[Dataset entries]
· · · ·
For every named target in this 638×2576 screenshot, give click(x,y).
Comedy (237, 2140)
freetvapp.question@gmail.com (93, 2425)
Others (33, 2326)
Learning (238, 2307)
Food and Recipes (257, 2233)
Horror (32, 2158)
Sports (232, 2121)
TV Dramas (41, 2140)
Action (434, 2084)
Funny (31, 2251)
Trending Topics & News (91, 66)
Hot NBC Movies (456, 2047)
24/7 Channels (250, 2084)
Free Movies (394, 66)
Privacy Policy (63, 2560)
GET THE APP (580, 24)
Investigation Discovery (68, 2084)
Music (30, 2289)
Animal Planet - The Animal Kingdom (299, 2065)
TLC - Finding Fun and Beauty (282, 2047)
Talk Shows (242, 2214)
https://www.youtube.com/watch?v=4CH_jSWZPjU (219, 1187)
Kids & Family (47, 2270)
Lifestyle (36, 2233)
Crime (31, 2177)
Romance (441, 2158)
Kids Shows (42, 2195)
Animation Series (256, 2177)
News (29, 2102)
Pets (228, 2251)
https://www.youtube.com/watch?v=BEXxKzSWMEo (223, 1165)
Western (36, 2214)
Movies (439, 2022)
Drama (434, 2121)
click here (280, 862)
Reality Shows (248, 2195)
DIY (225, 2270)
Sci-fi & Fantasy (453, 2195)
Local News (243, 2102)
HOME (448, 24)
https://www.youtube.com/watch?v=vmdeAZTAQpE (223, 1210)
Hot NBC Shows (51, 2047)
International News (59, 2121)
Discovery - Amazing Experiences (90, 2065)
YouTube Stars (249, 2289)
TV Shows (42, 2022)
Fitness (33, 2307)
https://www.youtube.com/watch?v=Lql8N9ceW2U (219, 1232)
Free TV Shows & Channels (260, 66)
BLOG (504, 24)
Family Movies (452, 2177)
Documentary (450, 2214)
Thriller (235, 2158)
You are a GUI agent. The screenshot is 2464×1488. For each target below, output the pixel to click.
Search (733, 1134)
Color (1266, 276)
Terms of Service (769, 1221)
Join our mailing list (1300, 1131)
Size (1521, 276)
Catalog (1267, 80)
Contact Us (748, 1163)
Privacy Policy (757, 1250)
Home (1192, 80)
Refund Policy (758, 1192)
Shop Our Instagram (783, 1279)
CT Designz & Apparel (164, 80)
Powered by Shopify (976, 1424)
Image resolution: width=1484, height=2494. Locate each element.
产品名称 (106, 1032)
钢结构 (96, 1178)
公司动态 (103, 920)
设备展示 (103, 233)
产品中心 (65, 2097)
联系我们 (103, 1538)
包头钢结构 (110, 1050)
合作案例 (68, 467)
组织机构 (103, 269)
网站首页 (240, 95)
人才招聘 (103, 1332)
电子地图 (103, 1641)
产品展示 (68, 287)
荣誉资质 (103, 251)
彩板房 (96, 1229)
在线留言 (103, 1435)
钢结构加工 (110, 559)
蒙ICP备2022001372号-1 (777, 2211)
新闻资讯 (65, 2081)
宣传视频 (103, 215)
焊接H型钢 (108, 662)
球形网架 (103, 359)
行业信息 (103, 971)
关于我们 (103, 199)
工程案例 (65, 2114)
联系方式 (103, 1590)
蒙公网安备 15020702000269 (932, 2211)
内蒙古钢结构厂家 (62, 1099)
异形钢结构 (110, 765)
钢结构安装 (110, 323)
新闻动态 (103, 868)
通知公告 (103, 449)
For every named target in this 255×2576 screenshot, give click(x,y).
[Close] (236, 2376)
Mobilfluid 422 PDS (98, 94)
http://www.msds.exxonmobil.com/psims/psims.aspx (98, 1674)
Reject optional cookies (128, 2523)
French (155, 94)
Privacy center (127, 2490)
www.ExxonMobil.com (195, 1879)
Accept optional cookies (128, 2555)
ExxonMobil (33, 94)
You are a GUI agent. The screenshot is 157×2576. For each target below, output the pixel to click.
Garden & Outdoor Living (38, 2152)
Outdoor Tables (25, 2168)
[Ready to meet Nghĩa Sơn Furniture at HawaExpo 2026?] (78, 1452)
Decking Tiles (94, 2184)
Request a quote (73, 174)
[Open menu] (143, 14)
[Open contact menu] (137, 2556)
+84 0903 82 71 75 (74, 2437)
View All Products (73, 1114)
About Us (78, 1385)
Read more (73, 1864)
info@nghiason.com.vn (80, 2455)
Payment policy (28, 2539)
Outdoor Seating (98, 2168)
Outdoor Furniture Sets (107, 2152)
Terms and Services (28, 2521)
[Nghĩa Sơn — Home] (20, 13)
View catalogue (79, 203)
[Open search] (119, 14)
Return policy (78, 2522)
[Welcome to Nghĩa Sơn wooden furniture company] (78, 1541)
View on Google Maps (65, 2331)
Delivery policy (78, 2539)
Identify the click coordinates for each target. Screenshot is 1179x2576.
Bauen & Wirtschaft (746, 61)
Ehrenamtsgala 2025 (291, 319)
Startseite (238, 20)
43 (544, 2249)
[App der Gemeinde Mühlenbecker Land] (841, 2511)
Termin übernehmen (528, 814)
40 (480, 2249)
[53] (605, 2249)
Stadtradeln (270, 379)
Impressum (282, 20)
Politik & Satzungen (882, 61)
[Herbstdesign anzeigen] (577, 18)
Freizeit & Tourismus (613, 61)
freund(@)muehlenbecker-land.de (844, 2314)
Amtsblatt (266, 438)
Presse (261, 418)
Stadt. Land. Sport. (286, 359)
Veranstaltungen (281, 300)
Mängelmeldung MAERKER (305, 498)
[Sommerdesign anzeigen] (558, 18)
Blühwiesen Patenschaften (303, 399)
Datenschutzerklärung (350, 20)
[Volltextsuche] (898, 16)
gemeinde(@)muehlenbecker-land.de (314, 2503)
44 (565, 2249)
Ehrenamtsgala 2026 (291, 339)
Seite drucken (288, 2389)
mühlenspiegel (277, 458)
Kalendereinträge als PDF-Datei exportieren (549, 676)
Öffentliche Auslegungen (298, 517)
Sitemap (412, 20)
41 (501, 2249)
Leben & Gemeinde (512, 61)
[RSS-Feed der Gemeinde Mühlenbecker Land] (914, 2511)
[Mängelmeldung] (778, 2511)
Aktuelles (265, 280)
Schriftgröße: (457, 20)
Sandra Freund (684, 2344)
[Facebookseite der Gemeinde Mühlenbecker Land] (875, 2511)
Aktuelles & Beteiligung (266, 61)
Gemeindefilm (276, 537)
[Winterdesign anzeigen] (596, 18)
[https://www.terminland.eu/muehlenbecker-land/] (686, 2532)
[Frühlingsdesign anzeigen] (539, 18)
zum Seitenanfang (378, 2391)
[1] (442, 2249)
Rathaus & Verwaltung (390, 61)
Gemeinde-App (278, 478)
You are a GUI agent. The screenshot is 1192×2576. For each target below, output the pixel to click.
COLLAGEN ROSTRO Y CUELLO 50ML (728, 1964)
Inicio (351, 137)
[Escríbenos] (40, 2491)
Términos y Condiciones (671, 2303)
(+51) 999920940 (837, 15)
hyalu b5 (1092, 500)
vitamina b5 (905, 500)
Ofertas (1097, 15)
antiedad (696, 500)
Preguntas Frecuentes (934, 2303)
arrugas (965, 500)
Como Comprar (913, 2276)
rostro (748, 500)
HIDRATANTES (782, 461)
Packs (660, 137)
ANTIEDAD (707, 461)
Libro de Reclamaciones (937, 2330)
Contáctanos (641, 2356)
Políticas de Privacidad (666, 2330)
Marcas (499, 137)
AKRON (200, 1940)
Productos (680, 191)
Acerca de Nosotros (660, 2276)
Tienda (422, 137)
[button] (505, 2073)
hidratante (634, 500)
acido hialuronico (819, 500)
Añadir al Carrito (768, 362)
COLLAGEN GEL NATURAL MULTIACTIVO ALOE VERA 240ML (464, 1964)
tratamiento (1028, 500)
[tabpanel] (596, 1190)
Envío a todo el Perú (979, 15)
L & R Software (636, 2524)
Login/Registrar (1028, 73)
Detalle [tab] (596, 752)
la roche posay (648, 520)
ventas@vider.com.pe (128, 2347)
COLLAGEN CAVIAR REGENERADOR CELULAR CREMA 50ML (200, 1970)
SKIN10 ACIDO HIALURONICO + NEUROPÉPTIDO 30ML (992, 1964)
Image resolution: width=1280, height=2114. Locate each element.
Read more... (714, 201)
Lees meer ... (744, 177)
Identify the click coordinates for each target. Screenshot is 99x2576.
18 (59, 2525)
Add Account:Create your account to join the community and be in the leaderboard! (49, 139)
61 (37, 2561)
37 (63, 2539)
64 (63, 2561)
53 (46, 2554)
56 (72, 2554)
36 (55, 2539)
· · · ·
- TASK DIRECTIONS: Wherever a line in the records contains the word "resolution", copy that line.

- RESPONSE:
Image resolution: width=1484, height=2494. Locate each element.
Image resolution: width=1280, height=2114. Locate each element.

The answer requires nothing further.